I learned something, some of which I already knew, some new info... Here you go!  
From About.com

The English language has been shaped by a number of other languages,  German being the most important.  What many people don't realize is how much the French language has influenced English.

Without going into too much detail, I want to give a little bit of background about the other languages which shaped English. It was born out of the dialects of three German tribes (Angles, Jutes, and Saxons) who settled in Britain in about 450 A.D. This group of dialects forms what linguists refer to as Anglo-Saxon, and at some point this language developed into what we know as Old English. This Germanic base was influenced in varying degrees by Celtic, Latin, and Scandinavian (Old Norse) - the languages spoken by invading armies.

Bill Bryson calls the Norman conquest of 1066 the "final cataclysm [which] awaited the English language." (1) When William the Conqueror became king of England, French took over as the language of the court, administration, and culture - and stayed there for 300 years. Meanwhile, English was "demoted" to everyday, unprestigious uses. These two languages existed side by side in England with no noticeable difficulties; in fact, since English was essentially ignored by grammarians during this time, it took advantage of its lowly status to become a grammatically simpler language and, after only 70 or 80 years existing side-by-side with French, Old English segued into Middle English.

Vocabulary
During the Norman occupation, about 10,000 French words were adopted into English, some three-fourths of which are still in use today. This French vocabulary is found in every domain, from government and law to art and literature - learn some. More than a third of all English words are derived directly or indirectly from French, and it's estimated that English speakers who have never studied French already know 15,000 French words. (2)

Pronunciation
English pronunciation owes a lot to French as well. Whereas Old English had the unvoiced fricative sounds , , (as in thin), and (shin), French influence helped to distinguish their voiced counterparts , , (the), and (mirage), and also contributed the diphthong (boy). (3)

10 comments:

The Big Finn said...

We certainly didn't adopt the French "r". I've heard very few native English speakers who can pronounce it well.

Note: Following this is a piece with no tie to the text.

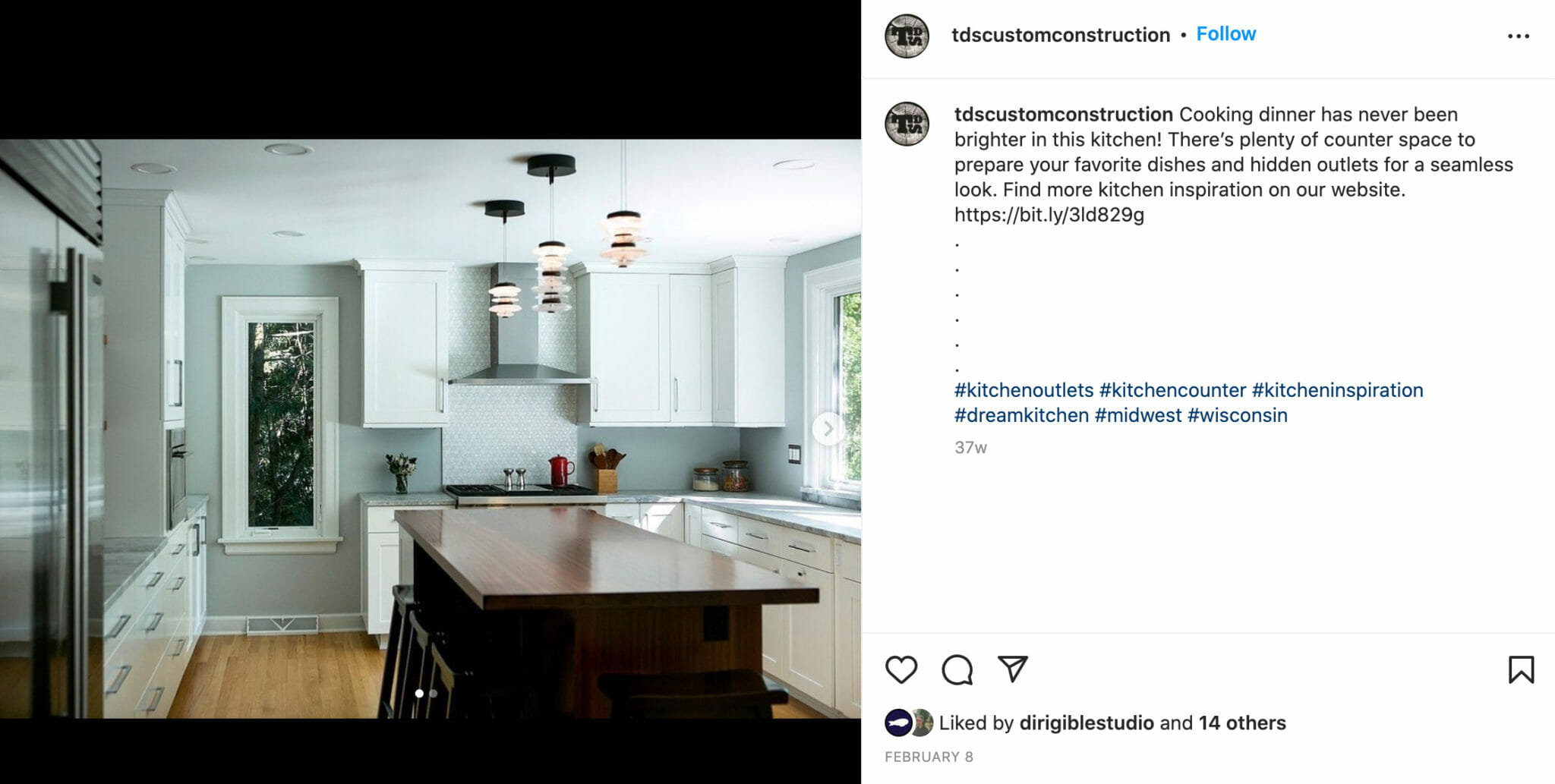
Task: Click the 37w post timestamp
Action: click(970, 448)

Anne in Oxfordshire said...

So I am connected to France whoopeeee :-)

Thanks for this post Leesa...I have been asking about this for years, I knew some of it, some people have told me bits and pieces...

Leesa said...

Hi TBF-- Yes.. It's hard to pronounce that French "r"- as it is to pronounce the rolling Spanish "r" (for me) and likewise hard for the French to pronounce the "r" as is pronounced in English!!! : )

I'm waiting to hear what David has to say about this topic....

Anne in Oxfordshire said...

I cannot pronounce the French "r" or the Sapnish...and now I am trying to talk Italian...ha ha what a hoot!!!

Franco said...

Wow I didn't know that!

David said...

I never know if I should laugh or cringe when I read that English comes from Latin and German.

It comes from German and French! Not Latin, but French.
Repeat after me: the French language hasn't influenced English, it has created English. Without the Norman invasion, the English language would be something not that different from Dutch.

And yes, it's more than a third of words that are from French in the English as the number is closer to 70% (some linguists even say 80%). Thing is that these are the words that are used the less often, because they are administrative, scientific, intellectual, etc words, not everyday conversation words.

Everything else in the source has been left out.